A public hearing that had been set for Feb. 23 in Colfax has been canceled now that the company’s application has been withdrawn, according to a DEQ spokesperson.

News of the company’s decision was enough to make Dolores Blalock forget the pain of having a tooth pulled.

“I had a tooth pulled, and I was feeling horrible, but now nothing can make me feel bad. This is the greatest possible news for me,” said Blalock, who actively opposed the permit request.

“I feel no pain right now. I am thrilled. … It’s like literally tons have been lifted off our shoulders and out of our air, and I am so grateful,” she said.

Phillip Retallick, senior vice president, compliance and regulatory affairs, for Clean Harbors, said the company had sought the permit modification as “a contingency plan” in case it needed to increase burning related to Camp Minden waste, as it had done under a previously issued temporary permit.

With the decision for the explosive M6 and other materials to be burned on site at Camp Minden, he said, “there became no need for the permit mod to continue.”

Phillip Retallick

“Of course, we heard the community’s concerns,” Retallick said, and the company will be watching how the contained burn chamber at Camp Minden performs in destroying M6 as it considers possible alternatives to open burning at Clean Harbors Colfax.

“We want to work with the Legislature and with the Louisiana DEQ to explore alternative technologies if they’re commercially demonstratable and are safe,” he said.

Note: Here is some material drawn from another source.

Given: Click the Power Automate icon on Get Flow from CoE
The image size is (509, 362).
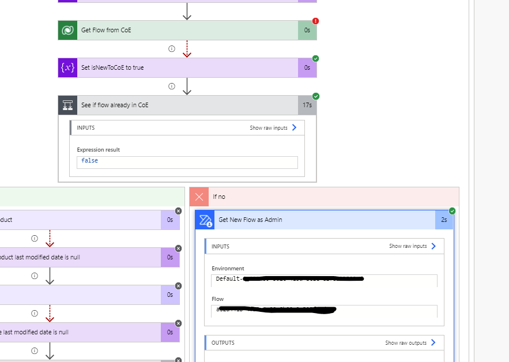Looking at the screenshot, I should tap(66, 30).
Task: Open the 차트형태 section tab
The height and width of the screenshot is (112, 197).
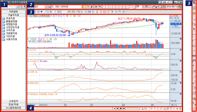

Environmentalists and citizens had rallied to fight the company’s permit request, saying it would mean four times the amount of toxic fumes that endanger public health.

“I feel happy for the community,” said Brenda Vallee, who co-chairs Central Louisiana Coalition for A Safe and Healthy Environment.

The citizens group, whose other co-chair is John Martel, was formed to fight the Clean Harbors Colfax permit request.

“I think that the community was trying to give a message that they were concerned for the health and safety, and I think God listened to our prayers,” Vallee said.

Pineville council joins opposition to open-burn permit

The citizens group will remain active, she said, and it will support House Bill 11, co-authored by Rep. Terry Brown, I-Colfax, to ban open burning as a method to dispose of explosive materials, such as those burned at Clean Harbors Colfax.

Brown is "thrilled to death" that the company has withdrawn its permit request, but he is not backing off his House Bill 11.

He credited the citizens coalition for helping to change Clean Harbors officials' minds.

"This has been the best organized effort to save a community that we've had in years," Brown said.

Terry Brown

"Our goal was never to put them out of business,” he said. “Our goal was for them to be better neighbors and to protect the community from the toxic fumes. ... Now we're hoping to make good neighbors out of them."

In addition to grass-roots opposition to Clean Harbors Colfax’s request, various public agencies took a stand against it as well. The Rapides and Grant police juries, the Colfax Town Council and the Pineville City Council all voted to officially oppose the permit request, and others were expected to follow, including the Alexandria City Council.

Hundreds of letters of opposition to the permit request were sent to DEQ. The deadline for comments had been Feb. 29, but the comments are no longer needed now that the permit request has been withdrawn.